Wywodząca się poniekąd od Toyoty spółka SkyDrive właśnie pochwaliła się załogowym lotem z udziałem drona/multicoptera, który ponoć był pierwszym takim w Japonii.
Prototyp latającej taksówki od SkyDrive wznosi się na ośmiu współosiowych śmigłach, pośrodku których znalazła się prosta kabina. W skrócie – to po prostu wielki dron, do którego można wejść i się nim „przelecieć”.
Załogowe próby lotu rozpoczęły się w grudniu ubiegłego roku i trwały do marca, kiedy to zespół SkyDrive z przyjemnością ogłosił, że faza „weryfikacji technicznej” jest zakończona, a „sterowalność i stabilność lotu” samolotu testowego została „potwierdzona”. Obecnie rozważa się informacje od pilota-testera, aby napędzić kolejną fazę projektowania i prototypowania.
Jeśli zastanawiacie się nad skutecznością tego typu wielkich dronów, to w Japonii ich elektryczne zacięcie ma sens. Kraj naciska bowiem mocno na gospodarkę wodorową, a więc źródło niezwykle gęstej energii z ciekłego wodoru, które może sprawić, że tego typu rozwiązania napędzane ogniwami paliwowymi będą fenomenalne. Jednak SkyDrive nie wspomina teraz nic o wodorze.

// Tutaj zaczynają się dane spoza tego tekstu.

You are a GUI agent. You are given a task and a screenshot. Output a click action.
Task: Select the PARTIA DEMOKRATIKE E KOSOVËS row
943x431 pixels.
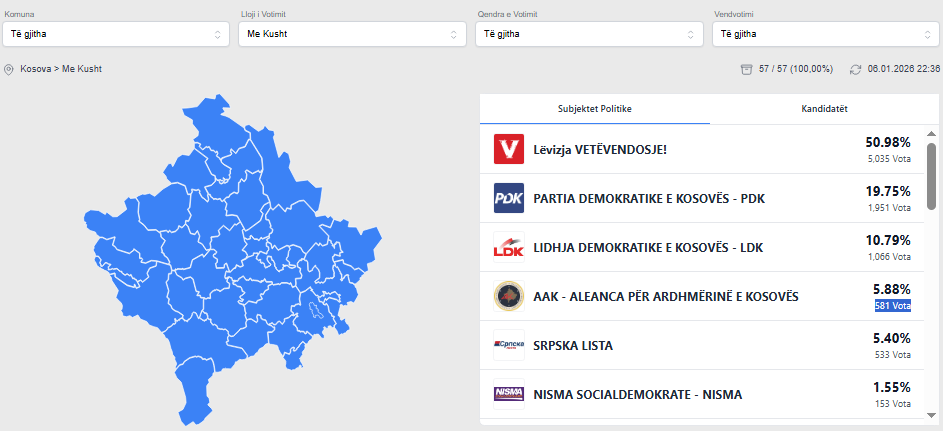(650, 198)
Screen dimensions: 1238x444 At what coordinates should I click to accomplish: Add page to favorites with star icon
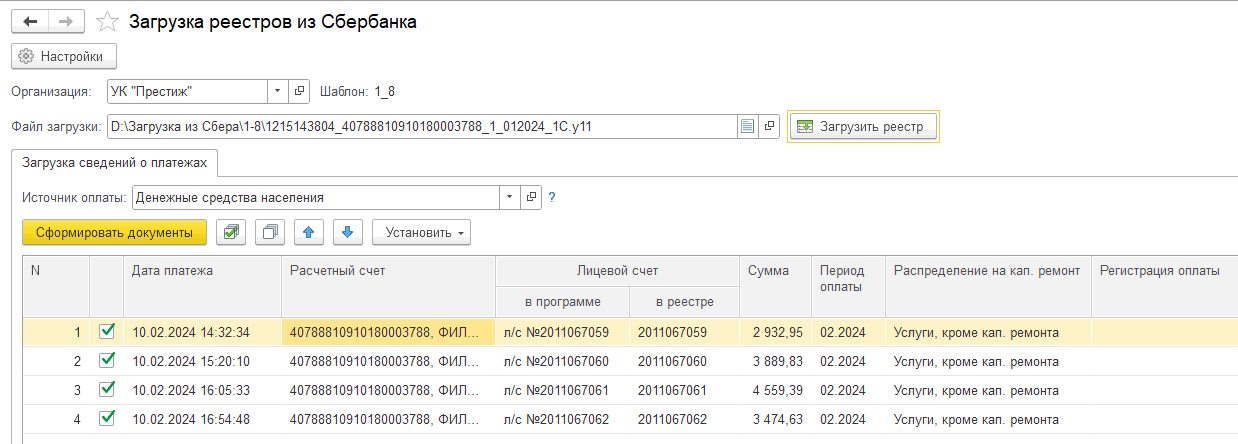coord(105,21)
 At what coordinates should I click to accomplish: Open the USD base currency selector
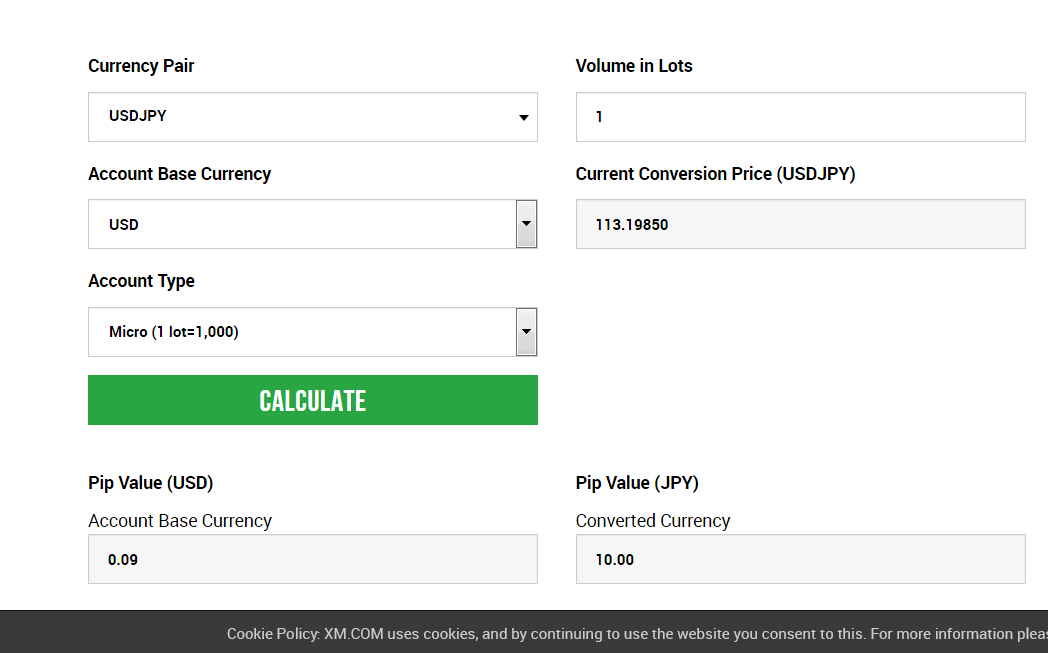[x=300, y=224]
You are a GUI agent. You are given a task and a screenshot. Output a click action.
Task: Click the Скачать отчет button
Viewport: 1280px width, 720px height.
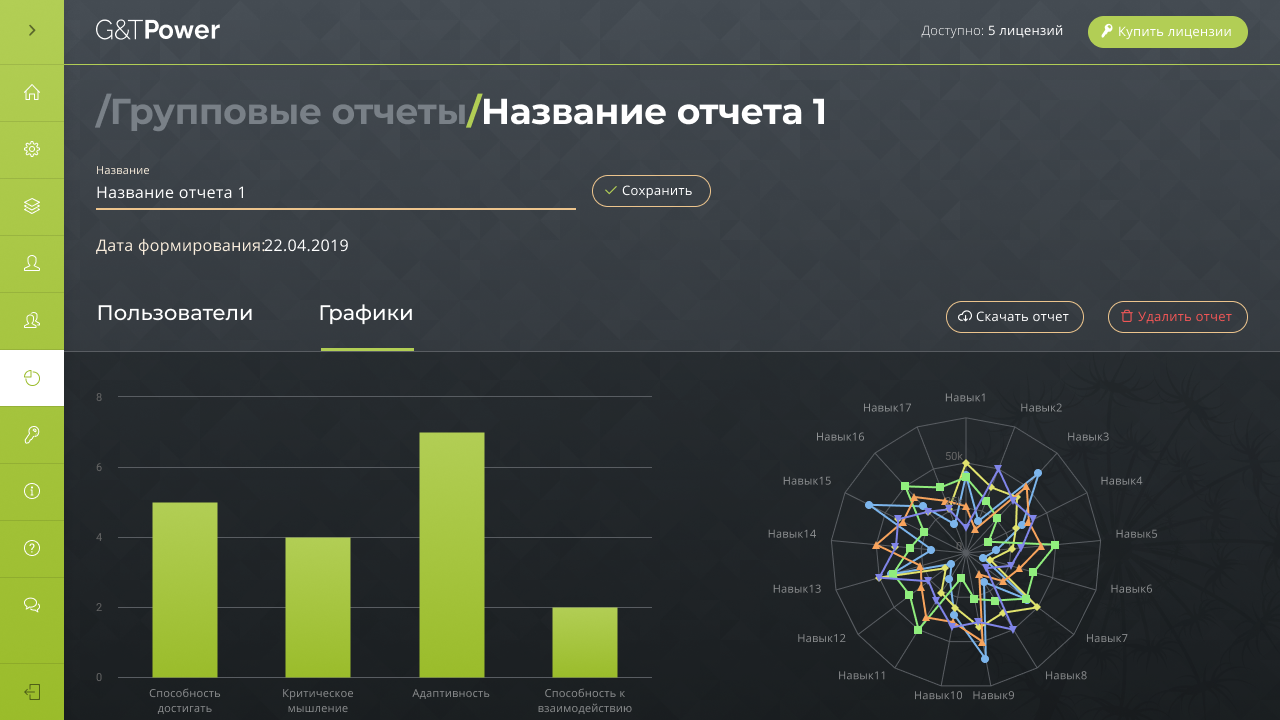[1014, 316]
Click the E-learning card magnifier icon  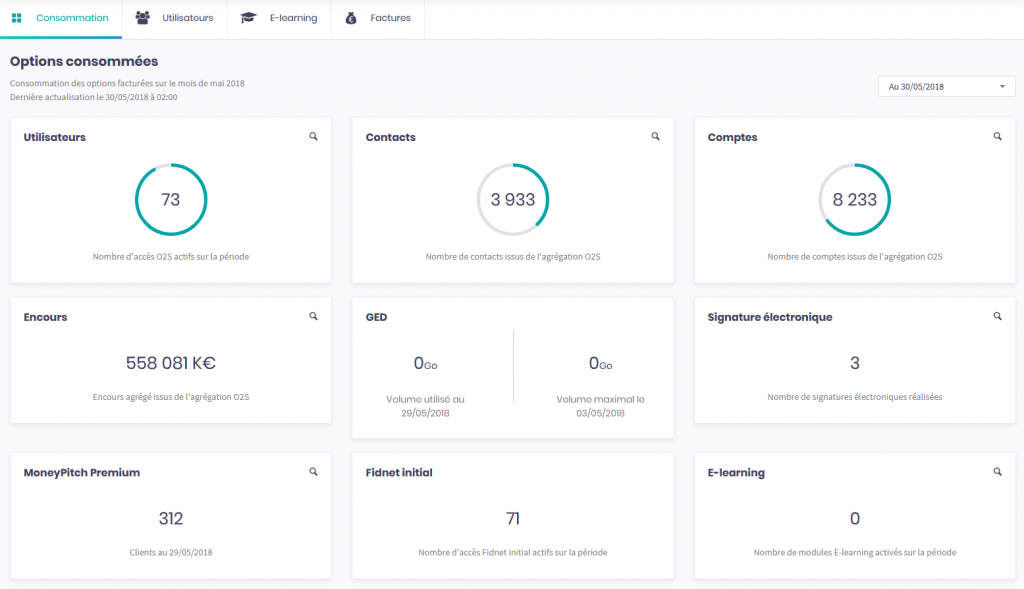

Czytaj też: PlayStation 5 w kształcie wieży. Jakie są na to szanse?
SkyDrive zamierza wprowadzić swoją latającą taksówkę elektryczną (eVTOL) na rynek japoński do 2023 roku, choć ciągle nie jest jasne, w jakim stylu. Czy będzie to sprzedawany klientom „wielki dron”, czy może usługa? Jedyne wątpliwości co do japońskiej inżynierii możemy mieć w tym przypadku z tymi zdjęciami, bo ich jakość… ehh.